**EXERCISE GOAL:** Copy exactly. Begin at the line containing "At what coordinates should I click to accomplish: Open" and stop at the last line of the entries, omitting any pictures.

(Items from a dataset)
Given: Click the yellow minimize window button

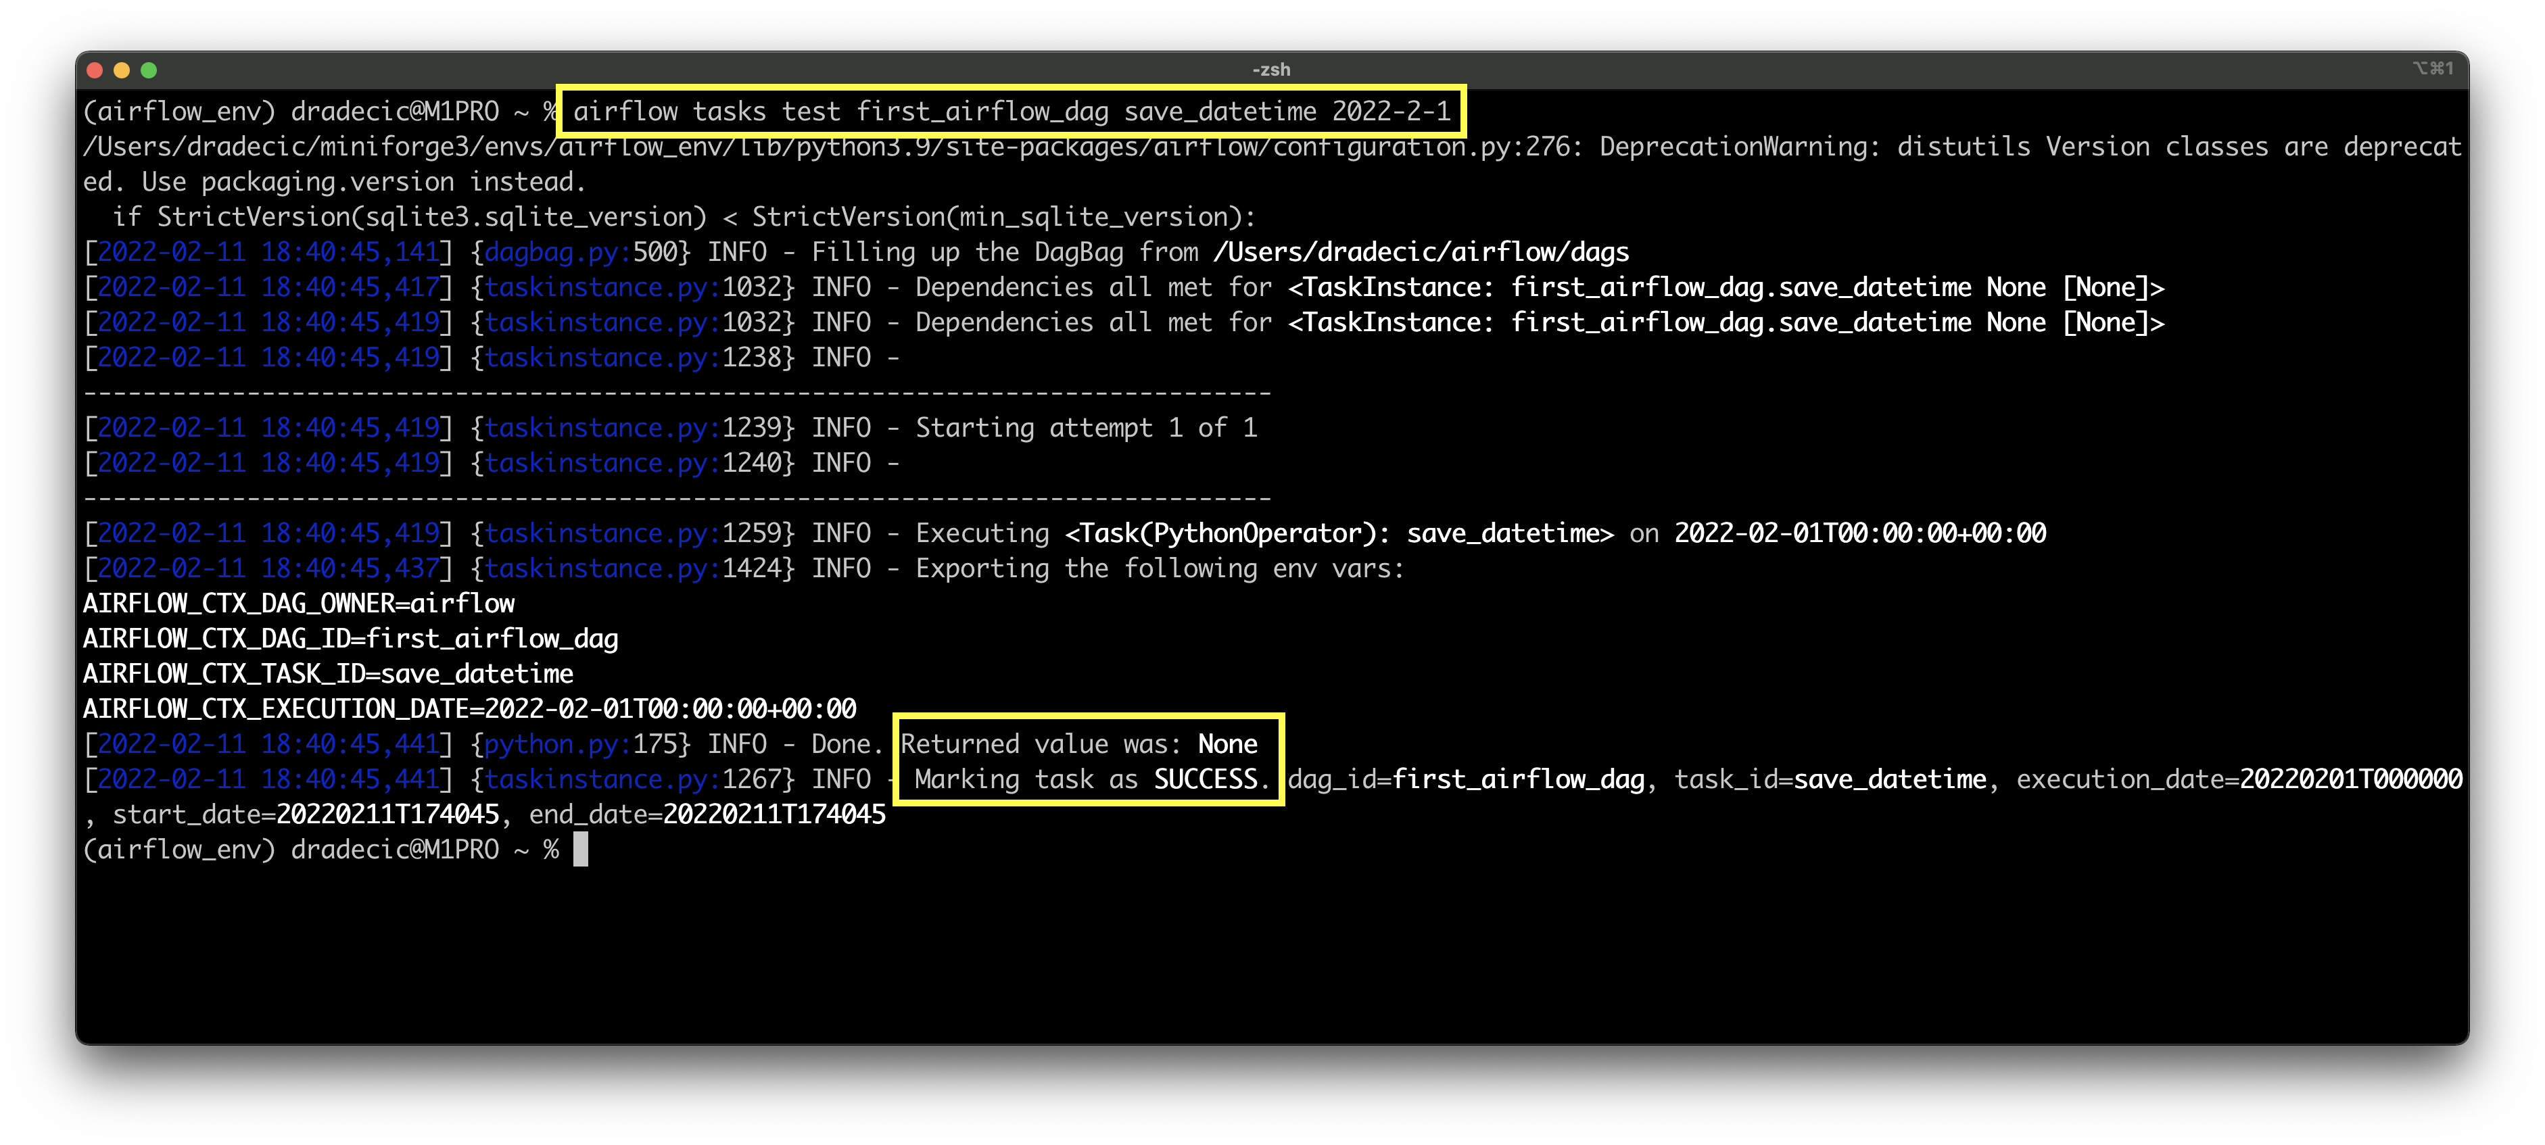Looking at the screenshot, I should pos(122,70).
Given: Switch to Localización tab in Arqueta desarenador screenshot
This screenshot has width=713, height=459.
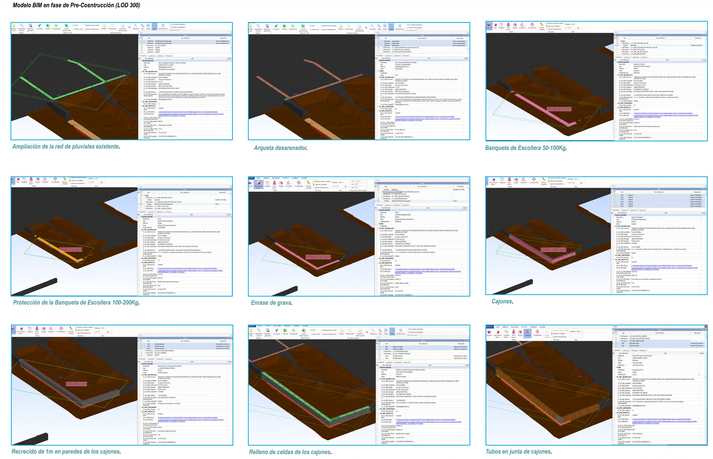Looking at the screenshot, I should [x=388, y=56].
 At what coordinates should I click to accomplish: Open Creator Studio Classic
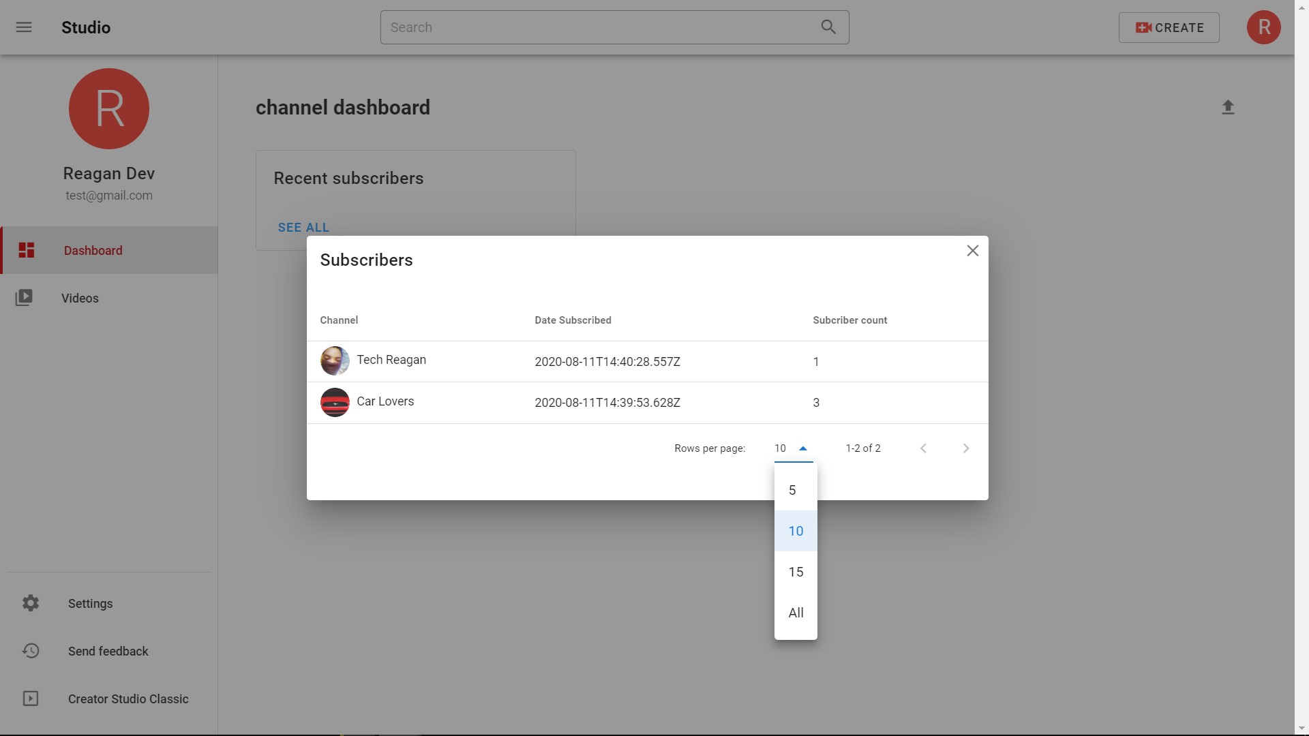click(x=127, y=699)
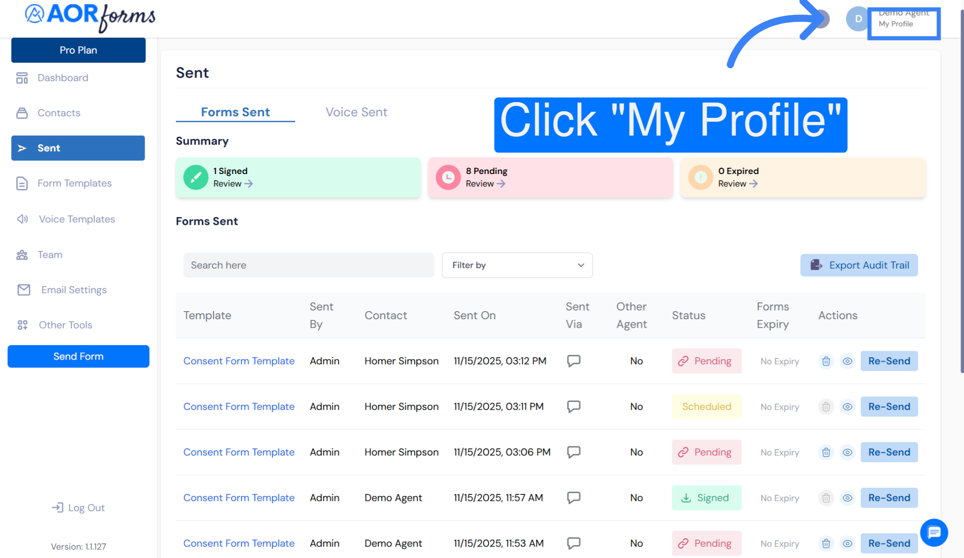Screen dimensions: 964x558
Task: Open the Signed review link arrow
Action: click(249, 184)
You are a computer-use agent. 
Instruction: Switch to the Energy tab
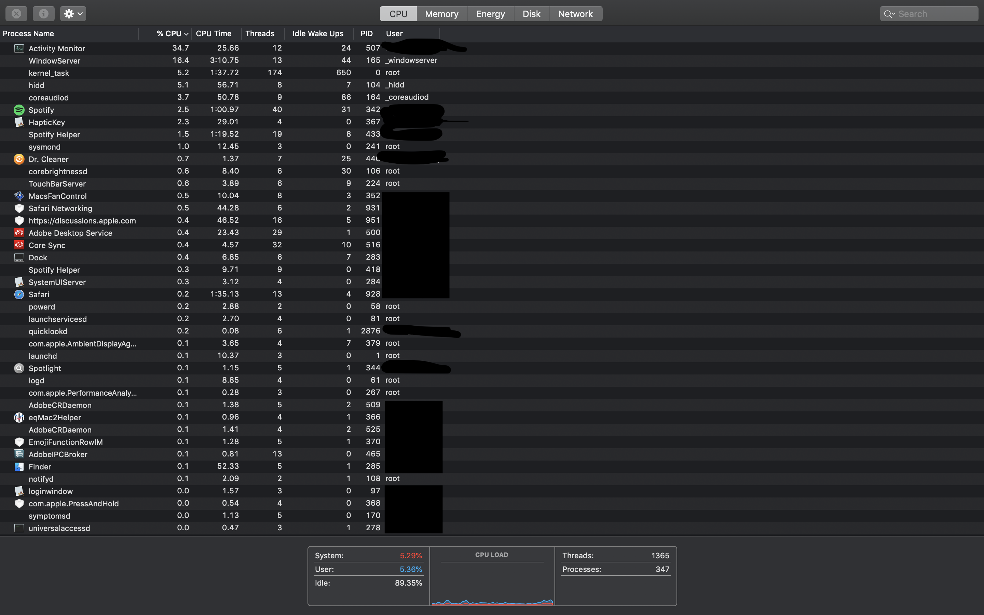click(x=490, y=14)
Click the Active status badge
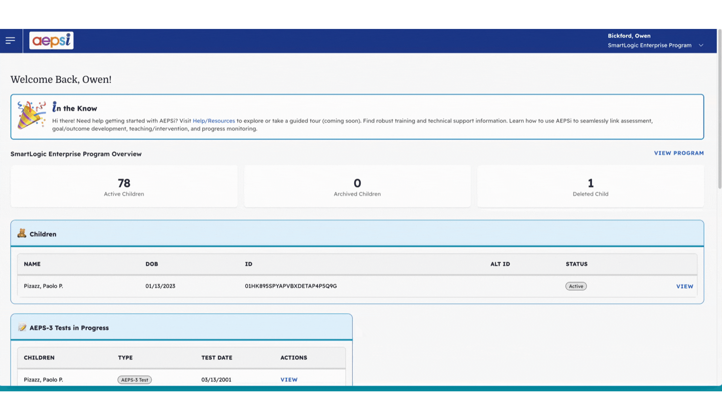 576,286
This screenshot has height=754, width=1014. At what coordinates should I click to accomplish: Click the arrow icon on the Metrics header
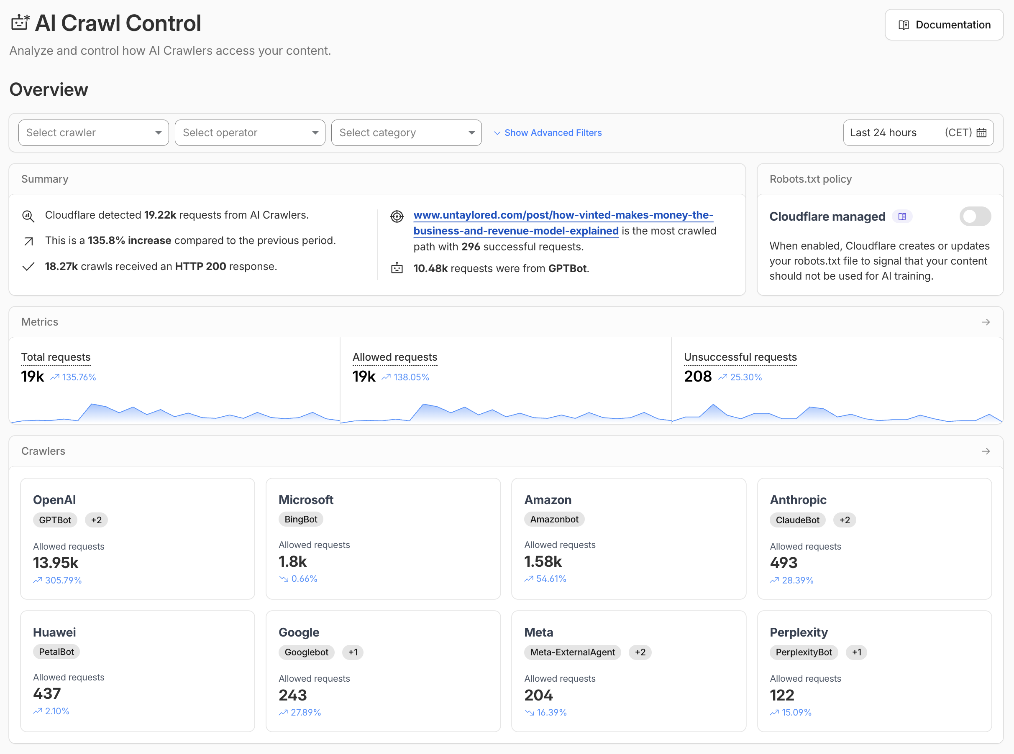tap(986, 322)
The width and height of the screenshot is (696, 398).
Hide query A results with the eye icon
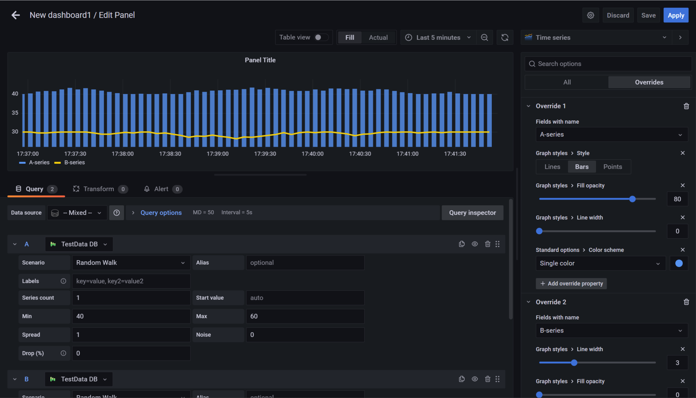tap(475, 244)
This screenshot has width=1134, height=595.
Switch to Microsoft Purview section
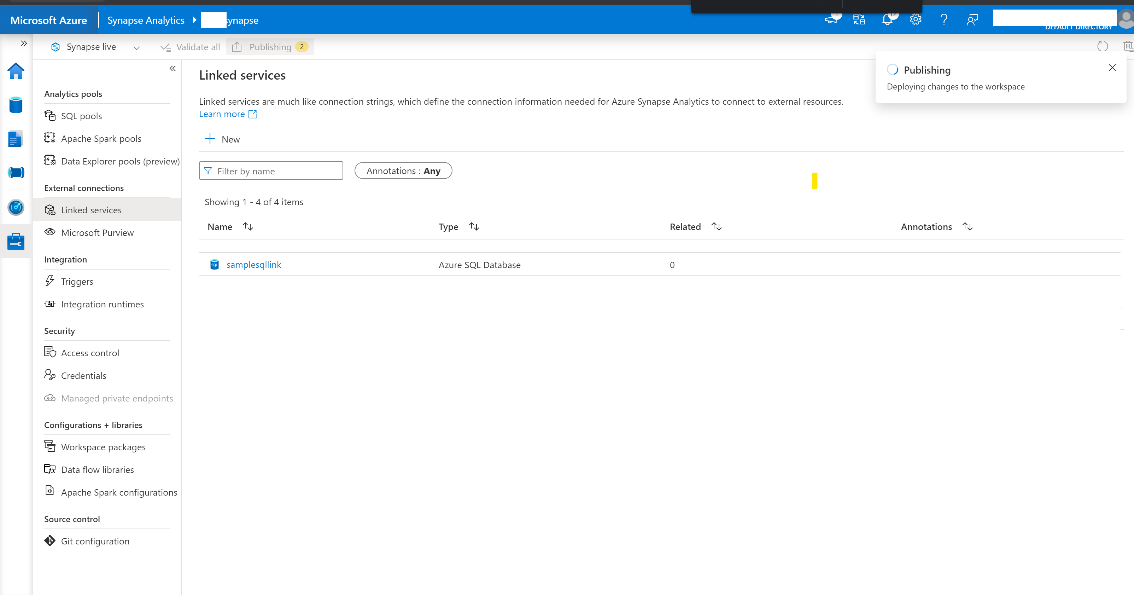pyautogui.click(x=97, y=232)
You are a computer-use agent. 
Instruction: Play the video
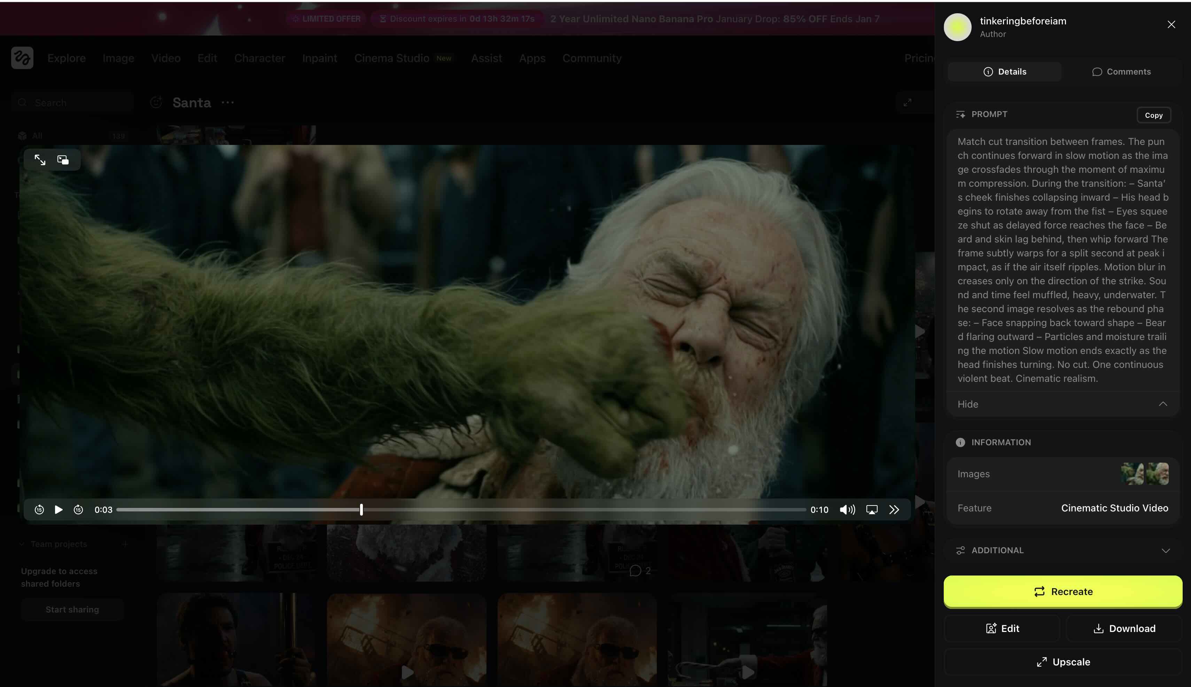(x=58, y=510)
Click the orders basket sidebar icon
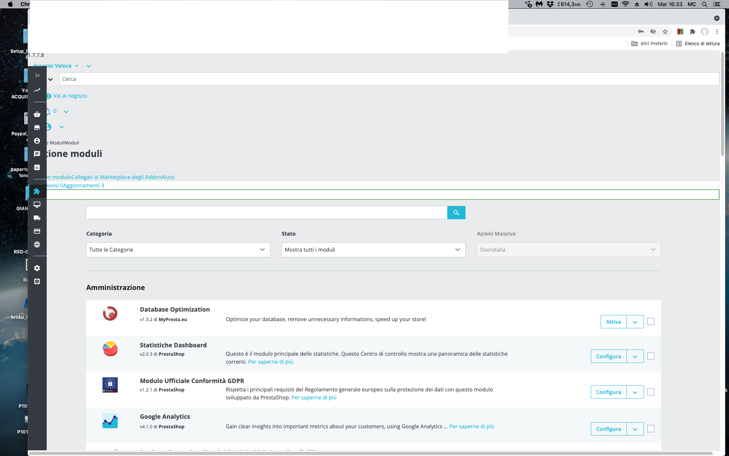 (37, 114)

**SOLUTION FOR THIS EXERCISE:**
 At what coordinates should I click to accomplish: Open Creator Studio Classic
click(x=127, y=699)
Screen dimensions: 964x558
Task: Open the Signed review link arrow
Action: click(249, 184)
You are a computer-use agent. 
Instruction: Switch to the Energy tab
click(x=490, y=14)
Click the Active status badge
 576,286
This screenshot has height=754, width=1014. At what coordinates should I click to accomplish: Click the arrow icon on the Metrics header
tap(986, 322)
The width and height of the screenshot is (696, 398).
Hide query A results with the eye icon
tap(475, 244)
This screenshot has width=1134, height=595.
Switch to Microsoft Purview section
pyautogui.click(x=97, y=232)
You are a computer-use agent. 
Instruction: Play the video
(x=58, y=510)
Click the orders basket sidebar icon
 (37, 114)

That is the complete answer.